- _Exercise aim_
Starting at the line with "Viewport: 1456px width, 819px height.", retype each line exactly up to and including the final line of the records below.

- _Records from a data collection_
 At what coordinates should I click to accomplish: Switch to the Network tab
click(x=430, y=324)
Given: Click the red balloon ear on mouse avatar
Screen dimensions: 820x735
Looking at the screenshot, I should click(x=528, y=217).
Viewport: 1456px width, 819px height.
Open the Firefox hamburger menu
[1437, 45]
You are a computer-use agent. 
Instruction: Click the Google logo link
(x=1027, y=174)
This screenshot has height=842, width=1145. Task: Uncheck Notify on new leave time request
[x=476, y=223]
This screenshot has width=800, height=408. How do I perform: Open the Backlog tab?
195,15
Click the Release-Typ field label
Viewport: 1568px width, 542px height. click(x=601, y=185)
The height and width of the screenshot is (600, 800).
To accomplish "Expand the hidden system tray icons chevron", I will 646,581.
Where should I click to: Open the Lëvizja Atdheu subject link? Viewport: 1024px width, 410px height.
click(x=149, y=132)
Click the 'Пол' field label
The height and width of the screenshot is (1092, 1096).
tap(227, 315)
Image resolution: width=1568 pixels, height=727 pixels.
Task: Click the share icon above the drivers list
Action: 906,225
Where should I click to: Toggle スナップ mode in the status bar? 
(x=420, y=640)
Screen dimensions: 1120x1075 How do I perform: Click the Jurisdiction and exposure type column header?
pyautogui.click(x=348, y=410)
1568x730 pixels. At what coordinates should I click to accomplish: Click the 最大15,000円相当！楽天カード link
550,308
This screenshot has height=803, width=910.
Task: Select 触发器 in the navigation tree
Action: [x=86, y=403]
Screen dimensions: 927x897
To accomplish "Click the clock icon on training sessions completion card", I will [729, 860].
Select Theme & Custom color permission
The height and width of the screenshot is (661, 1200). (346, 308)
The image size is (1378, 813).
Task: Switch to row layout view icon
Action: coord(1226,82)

- _Result_
Viewport: 1456px width, 819px height.
Open the Firefox hamburger menu
[1437, 45]
You are a computer-use agent. 
Instruction: Click the Google logo link
(x=1027, y=174)
This screenshot has height=842, width=1145. Task: Uncheck Notify on new leave time request
[x=476, y=223]
This screenshot has width=800, height=408. How do I perform: Open the Backlog tab?
195,15
Click the Release-Typ field label
Viewport: 1568px width, 542px height. click(x=601, y=185)
The height and width of the screenshot is (600, 800).
To accomplish "Expand the hidden system tray icons chevron", I will 646,581.
Where should I click to: Open the Lëvizja Atdheu subject link? Viewport: 1024px width, 410px height.
click(x=149, y=132)
Click the 'Пол' field label
The height and width of the screenshot is (1092, 1096).
tap(227, 315)
Image resolution: width=1568 pixels, height=727 pixels.
Task: Click the share icon above the drivers list
Action: 906,225
Where should I click to: Toggle スナップ mode in the status bar? 
(x=420, y=640)
Screen dimensions: 1120x1075 How do I perform: Click the Jurisdiction and exposure type column header?
pyautogui.click(x=348, y=410)
1568x730 pixels. At what coordinates should I click to accomplish: Click the 最大15,000円相当！楽天カード link
550,308
This screenshot has height=803, width=910.
Task: Select 触发器 in the navigation tree
Action: [x=86, y=403]
Screen dimensions: 927x897
To accomplish "Click the clock icon on training sessions completion card", I will [729, 860].
Select Theme & Custom color permission
The height and width of the screenshot is (661, 1200). (346, 308)
The image size is (1378, 813).
Task: Switch to row layout view icon
Action: coord(1226,82)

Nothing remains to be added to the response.